WHAT IS ASKED:
1/ Copy the GitHub issue between "myps6415 commented 3" and "return loop.run_until_complete(main)", inclusive, swapping "KeyError" for "IndexError".
2/ Answer these questions about the GitHub issue:
(a) What command did the poster run?
(b) How many scraped posts does the progress bar show in total?
(c) At what line number of onlyfans.py does the traceback point to media_scraper?

EXTRACT TO READ:
·····

KeyError: 'source' - Githubissues

myps6415 commented 3 weeks ago

Hi, I got the KeyError below. Is anyone know how to fix it? Thanks a lot.

poetry run python start_us.py
[2024-08-21 13:25:20] Assigning Jobs
Processing Scraped Posts
  0%|                                                                                             | 0/436 [00:00<?, ?it/s]Traceback (most recent call last):
  File "/home/ubuntu/work/UltimaScraper/start_us.py", line 62, in <module>
    asyncio.run(main())
  File "/usr/lib/python3.10/asyncio/runners.py", line 44, in run
    return loop.run_until_complete(main)
  File "/usr/lib/python3.10/asyncio/base_events.py", line 649, in run_until_complete
    return future.result()
  File "/home/ubuntu/work/UltimaScraper/start_us.py", line 44, in main
    _api = await USR.start(
  File "/home/ubuntu/work/UltimaScraper/ultima_scraper/ultima_scraper.py", line 50, in start
    await self.start_datascraper(datascraper)
  File "/home/ubuntu/work/UltimaScraper/ultima_scraper/ultima_scraper.py", line 137, in start_datascraper
    await datascraper.datascraper.api.job_manager.process_jobs()
  File "/home/ubuntu/work/UltimaScraper/.venv/lib/python3.10/site-packages/ultima_scraper_api/managers/job_manager/job_manager.py", line 45, in process_jobs
    await asyncio.create_task(self.__worker())
  File "/home/ubuntu/work/UltimaScraper/.venv/lib/python3.10/site-packages/ultima_scraper_api/managers/job_manager/job_manager.py", line 53, in __worker
    await job.task
  File "/home/ubuntu/work/UltimaScraper/.venv/lib/python3.10/site-packages/ultima_scraper_collection/modules/module_streamliner.py", line 202, in prepare_scraper
    await self.process_scraped_content(
  File "/home/ubuntu/work/UltimaScraper/.venv/lib/python3.10/site-packages/ultima_scraper_collection/modules/module_streamliner.py", line 237, in process_scraped_content
    unrefined_set: list[dict[str, Any]] = await tqdm_asyncio.gather(
  File "/home/ubuntu/work/UltimaScraper/.venv/lib/python3.10/site-packages/tqdm/asyncio.py", line 79, in gather
    res = [await f for f in cls.as_completed(ifs, loop=loop, timeout=timeout,
  File "/home/ubuntu/work/UltimaScraper/.venv/lib/python3.10/site-packages/tqdm/asyncio.py", line 79, in <listcomp>
    res = [await f for f in cls.as_completed(ifs, loop=loop, timeout=timeout,
  File "/usr/lib/python3.10/asyncio/tasks.py", line 571, in _wait_for_one
    return f.result()  # May raise f.exception().
  File "/home/ubuntu/work/UltimaScraper/.venv/lib/python3.10/site-packages/tqdm/asyncio.py", line 76, in wrap_awaitable
    return i, await f
  File "/home/ubuntu/work/UltimaScraper/.venv/lib/python3.10/site-packages/ultima_scraper_collection/managers/datascraper_manager/datascrapers/onlyfans.py", line 51, in media_scraper
    content_metadata.resolve_extractor(Extractor(post_result))

·····

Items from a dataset
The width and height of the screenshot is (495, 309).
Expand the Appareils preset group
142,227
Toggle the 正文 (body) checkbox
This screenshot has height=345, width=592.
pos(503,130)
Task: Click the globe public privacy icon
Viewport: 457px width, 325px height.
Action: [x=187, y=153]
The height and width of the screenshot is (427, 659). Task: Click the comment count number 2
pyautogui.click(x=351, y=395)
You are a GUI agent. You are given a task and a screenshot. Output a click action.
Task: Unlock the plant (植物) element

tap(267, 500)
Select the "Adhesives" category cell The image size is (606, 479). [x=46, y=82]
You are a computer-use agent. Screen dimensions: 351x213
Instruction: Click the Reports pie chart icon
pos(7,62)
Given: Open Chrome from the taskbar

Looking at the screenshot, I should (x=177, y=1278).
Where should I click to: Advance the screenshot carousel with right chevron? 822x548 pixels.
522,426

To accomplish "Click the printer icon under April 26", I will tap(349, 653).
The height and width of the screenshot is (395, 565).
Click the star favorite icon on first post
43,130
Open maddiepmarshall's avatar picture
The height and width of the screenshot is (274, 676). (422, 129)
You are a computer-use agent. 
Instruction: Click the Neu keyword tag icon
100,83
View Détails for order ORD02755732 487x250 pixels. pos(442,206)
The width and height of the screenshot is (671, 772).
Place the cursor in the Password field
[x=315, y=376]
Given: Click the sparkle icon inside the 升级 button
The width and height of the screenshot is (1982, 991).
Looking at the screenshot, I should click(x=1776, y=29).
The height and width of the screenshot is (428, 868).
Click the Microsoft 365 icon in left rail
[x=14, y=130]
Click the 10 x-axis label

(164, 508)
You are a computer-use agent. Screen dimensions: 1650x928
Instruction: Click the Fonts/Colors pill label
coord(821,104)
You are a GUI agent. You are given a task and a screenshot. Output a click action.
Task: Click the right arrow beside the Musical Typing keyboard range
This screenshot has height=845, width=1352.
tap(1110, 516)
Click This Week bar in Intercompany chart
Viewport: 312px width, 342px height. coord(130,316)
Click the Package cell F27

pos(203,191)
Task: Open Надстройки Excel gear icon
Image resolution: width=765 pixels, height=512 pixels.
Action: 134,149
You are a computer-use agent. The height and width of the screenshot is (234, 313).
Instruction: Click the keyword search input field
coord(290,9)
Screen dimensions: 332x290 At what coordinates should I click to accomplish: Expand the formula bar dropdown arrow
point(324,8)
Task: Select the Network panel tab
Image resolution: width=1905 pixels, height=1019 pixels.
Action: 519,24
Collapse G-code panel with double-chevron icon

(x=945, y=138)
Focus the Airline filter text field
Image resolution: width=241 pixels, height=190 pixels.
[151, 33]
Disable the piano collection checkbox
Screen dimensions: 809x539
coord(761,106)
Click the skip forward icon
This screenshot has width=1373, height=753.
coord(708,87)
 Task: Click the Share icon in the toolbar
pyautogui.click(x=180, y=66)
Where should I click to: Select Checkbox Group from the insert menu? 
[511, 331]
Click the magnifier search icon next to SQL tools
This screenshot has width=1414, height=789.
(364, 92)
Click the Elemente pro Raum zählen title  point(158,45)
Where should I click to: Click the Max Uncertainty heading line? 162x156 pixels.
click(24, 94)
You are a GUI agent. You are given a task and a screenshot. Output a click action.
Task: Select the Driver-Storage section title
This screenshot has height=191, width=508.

·····

WRITTEN ANSWERS:
1/
myps6415 commented 3 weeks ago

Hi, I got the IndexError below. Is anyone know how to fix it? Thanks a lot.

poetry run python start_us.py
[2024-08-21 13:25:20] Assigning Jobs
Processing Scraped Posts
  0%|                                                                                             | 0/436 [00:00<?, ?it/s]Traceback (most recent call last):
  File "/home/ubuntu/work/UltimaScraper/start_us.py", line 62, in <module>
    asyncio.run(main())
  File "/usr/lib/python3.10/asyncio/runners.py", line 44, in run
    return loop.run_until_complete(main)

2/
(a) poetry run python start_us.py
(b) 436
(c) Line 51